76.尋問
咄嗟に「あなたにお願いがあるんです。」と申し出たのは、私個人がセージにお願いがあると下手に出ているというアピールの他に、あなたの能力を知っていますよというメッセージでもあった。
「何で知っている?」とは口には出さなかったが、おそらくそう思っているだろう。その上で私が周りにその能力を漏らすと思われでもしたら命が危ない。だから最初にばらすのだ。
「と、言うか。知っているのは私だけはないですよ、たぶん。それらしきこと聞かれましたもん。もちろん適当に流しましたけど。」
わざと口調を崩し、わざと本来の性格は別にあるのだと見せかけた。
そうすれば多少なりとも秘密の共有になる。
相手の秘密を知っていればそれは保険になる。ひいては私への警戒度が多少軽減されるかもしれない。
「知っているのは誰や?で、あんたは何て答えた?」
睨むというよりはきつい目つきで尋問をしているつもりなんだろうか?セージはいつも装っている敬語をとり強い言葉で聞いてくる。

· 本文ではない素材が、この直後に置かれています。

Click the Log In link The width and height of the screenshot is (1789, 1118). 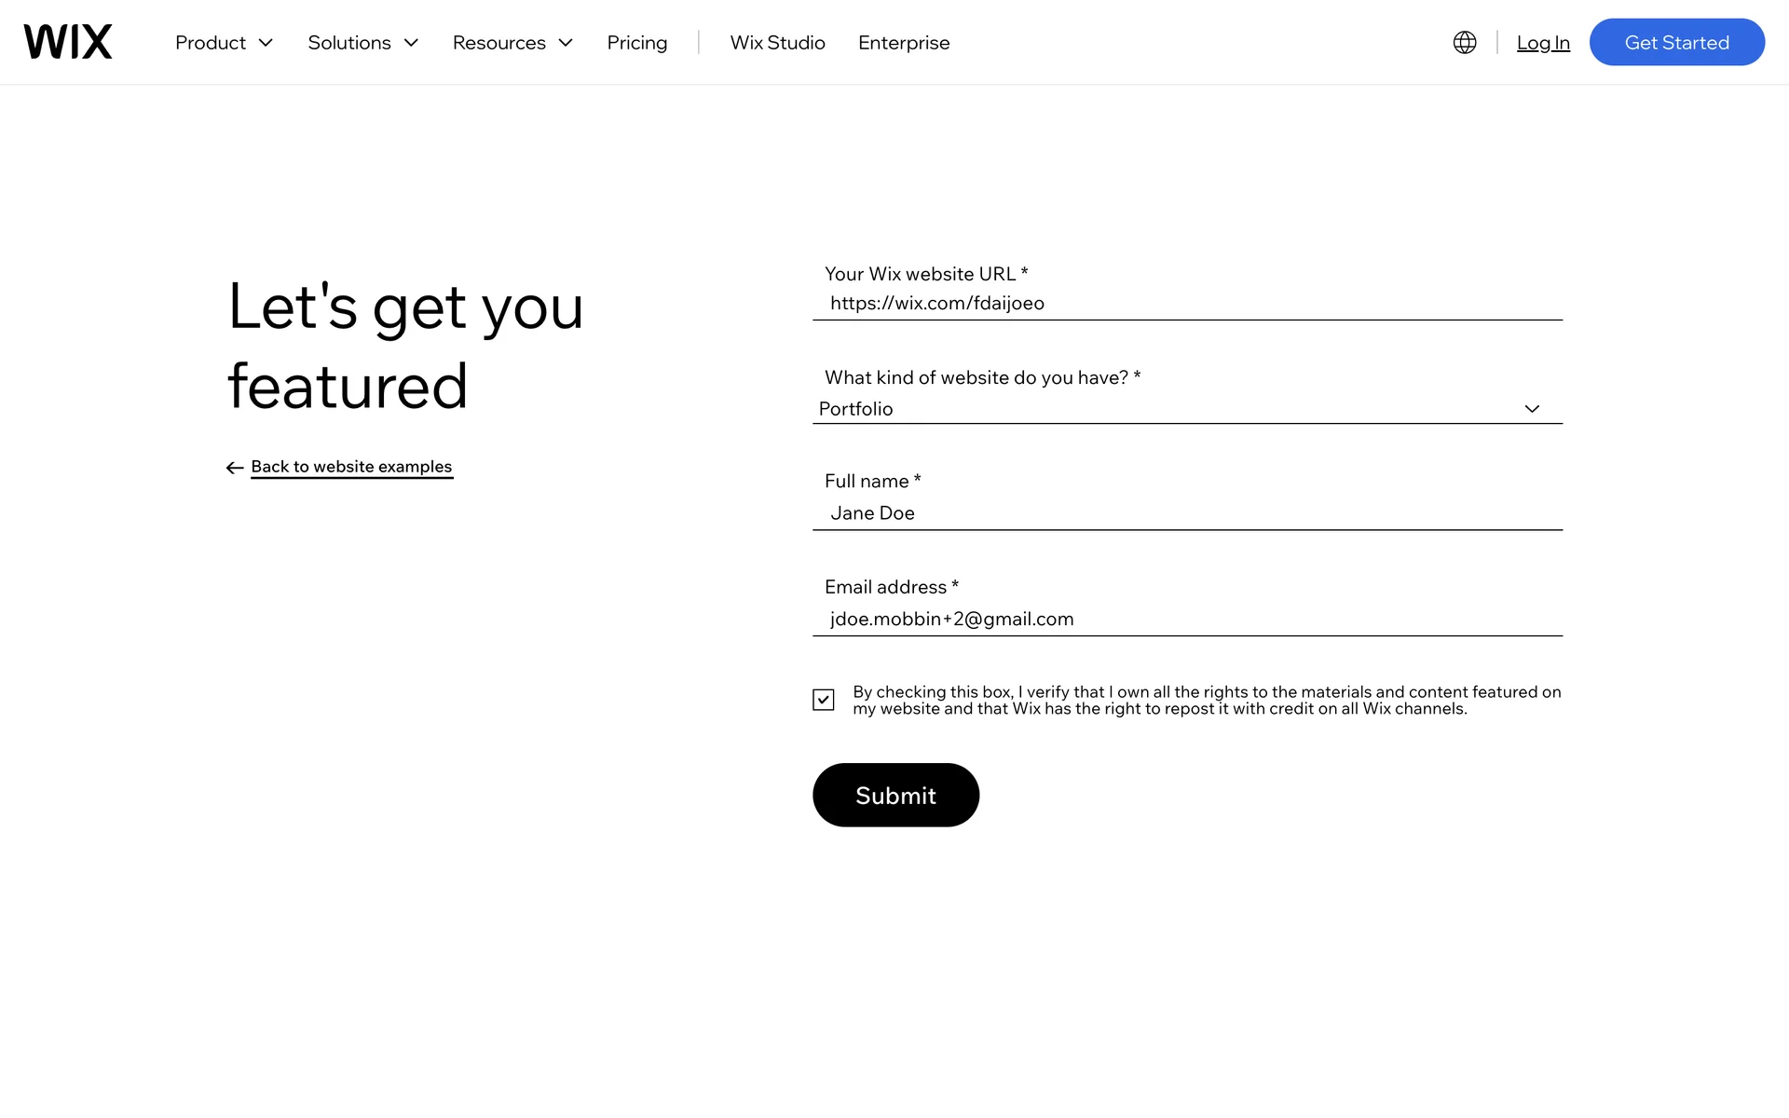pyautogui.click(x=1543, y=43)
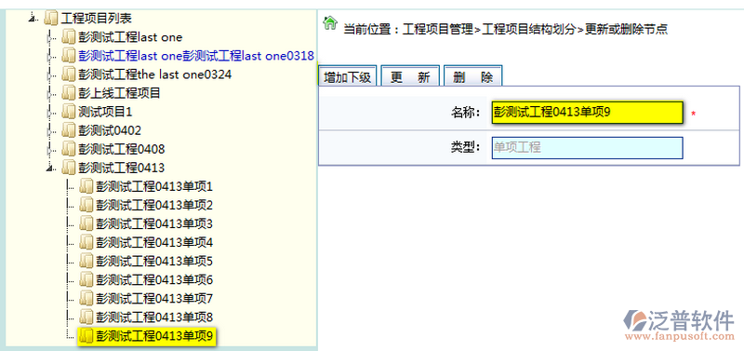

「先生たちからセージ君の異能を知っているかと聞かれました。だからレオ君たちはあなたを探っているのだと思います。残念ながら私には魔法のたぐいは聞かないのであなたが彼らにどんな暗示をかけていたのかは分かりませんが、それを聞かれひどく驚いたような表情をしていましたよ。」
「いつもの勉強会で聞かれたため私も彼らと同じように驚いたふりをしましたが、あの時は何を驚いているのか分からなくて。この分だと他の面々にも先生たちは同じ質問をしているかもしれませんね。」
全くのでたらめだ。
セージの異能で知っていることを全部話せと誰かに聞けばすぐに嘘だと分かるものの、あらかじめ事の詳細を細かく話せばわざわざ確認し直す手間はしない、と言いなという希望的観測を含めた賭けだった。
神経質な性格なのは何となくわかっていたが、爪同士でがりがりいじっているのは見ていて痛いからいただけない。
「で、あんたは何で知ってるん?いつから?ってゆーか、何で魔法が効かない?」
先生とクラスメイト、多くの人がセージの異能について不信感を持っていることが予想外だったのか、先ほどまでの苛立ちを少しばかり抑え諦めなのか、それとも思考を切り替えたのか疲れたように今度はゆっくりとした口調で聞いてくる。
「(まぁ、先生方とレオ君たちが知っていることは事実だけど…)何でって、夏休みあれだけ派手にやっていれば学園内に残っていた側としては噂になっていましたよ。誰かが魔法を違法に使っているって。」
これは彼が幼馴染にかけた記憶操作をさしている。
もちろんこのこともまだ私以外誰も知らない。
もしかすると先生たちがセージの異能を知り、独自に調査している可能性はあるが。
「で、あんたが魔法の影響を受けない理由は?」
さて、今度はどう答えるか?神様は嘘をつくことは気にしないらしい。
確かに嘘をつかない人間なんていないと思うけれど、人に悪意だ何だと天界の基準はどうなっているのか今度確かめたいと思う。
「私のこれはよくわからないんですよね。生まれつき?先生たちも色々調べてくれてはいるみたいですけど。なんせ生まれもよくわかっていないですからね、私。」
とりあえずは可もなく不可もない、調べようもない回答を選んだ。